Thursday, March 26, 2020

Two Pockets of Strength

The Hasidic rabbi, Simcha Bunim of Pshiskha, teaches:
People must have two pockets, with a note in each pocket, so that they can reach into one or the other, depending on the need. When feeling low and depressed, discouraged or melancholy, one should reach into the right pocket, and there, find the words: "For my sake the world was created." But when feeling high and mighty one should reach into the left pocket, and there find the words: "I am but dust and ashes."
These days I found myself reaching into the right pocket alone. I have little need for the left. These days, as my worries increase, I must rely on the words contained in that right pocket. I lean on the mantra, “For my sake the world was created.”

Rabbi Simcha Bunim was one of the key leaders of eighteenth-century Polish Hasidism.
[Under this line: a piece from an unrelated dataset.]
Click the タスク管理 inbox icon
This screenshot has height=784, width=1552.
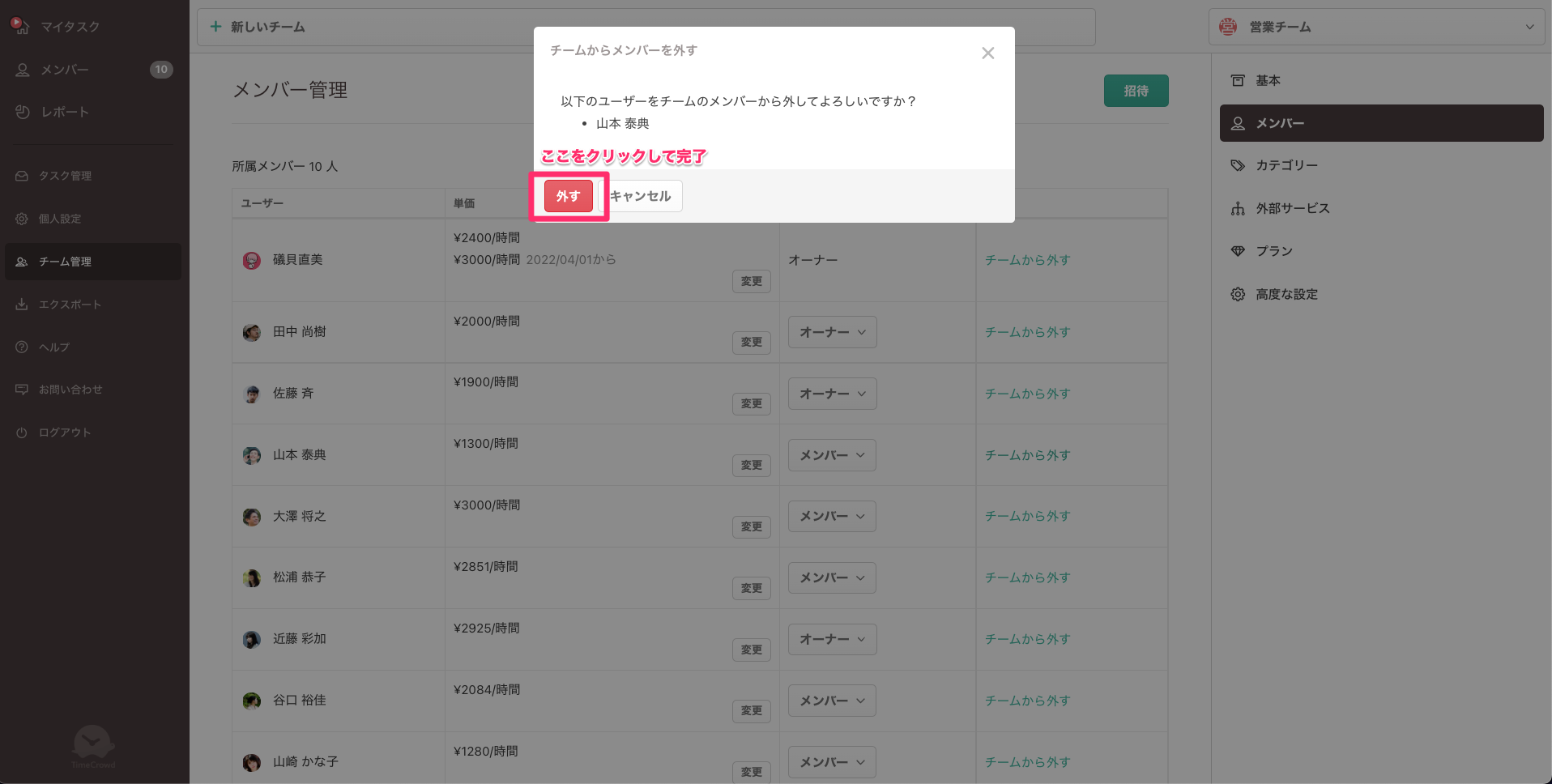tap(22, 176)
Although he never assumed a formal rabbinic role, and actually worked as a pharmacist, he was an extremely influential teacher, and produced a number of significant disciples, including Menachem Mendel of Kotzk. Unlike other Hasidic thinkers, he did not emphasize Jewish mysticism and believed that devotion to God was gained through both passion and analytical study. Most significantly he taught that people cannot understand God if they do not first understand themselves.

And so, he offers us needed insights into our own character and the challenges that now face us. He points us toward our own failings as well as our all too often hidden strengths.

He looks to the opening verse of this week’s Torah reading, “Vayikra—And the Lord called to Moses…” (Leviticus 1) and like many commentators, and as we are commanded to look this week no matter the circumstances we face, notices that the final letter of the first word, alef, is written smaller than the other letters. Even in the Torah scroll this alef is calligraphed in a smaller fashion. Simcha Bunim offers an explanation.
Even though Moses attained the greatest heights ever reached by a person, he was unmoved by that fact and remained as humble as ever. When people stand at the top of a mountain, they do not boast about how tall they are, because it is the mountain that makes them high. By the same token, Moses felt that whatever he had accomplished was due to God, and he had no reason to feel proud of his achievements.
These days, there is nothing as humbling as being confined to one’s home by the tiniest of creatures, by a virus. And perhaps there is nothing as humbling as the realization that my health is dependent on the health of those standing all around me.

How small the alef that opens the word “Ani—I” appears today. We depend on others. We require others to choose to do things (or more likely, not do things) that might very well not be to their benefit, but instead to the benefit of others they do not know, and even cannot see.  I stand on the shoulders of others—who I pray remember they carry my hopes and dreams, my health and welfare, in their very hands. Their decisions may very well determine my fate.

I am humbled to realize that the world’s fate may very well rest on my decisions.

I continue to reach into my right pocket again and again. And there find some measure of strength and reassurance.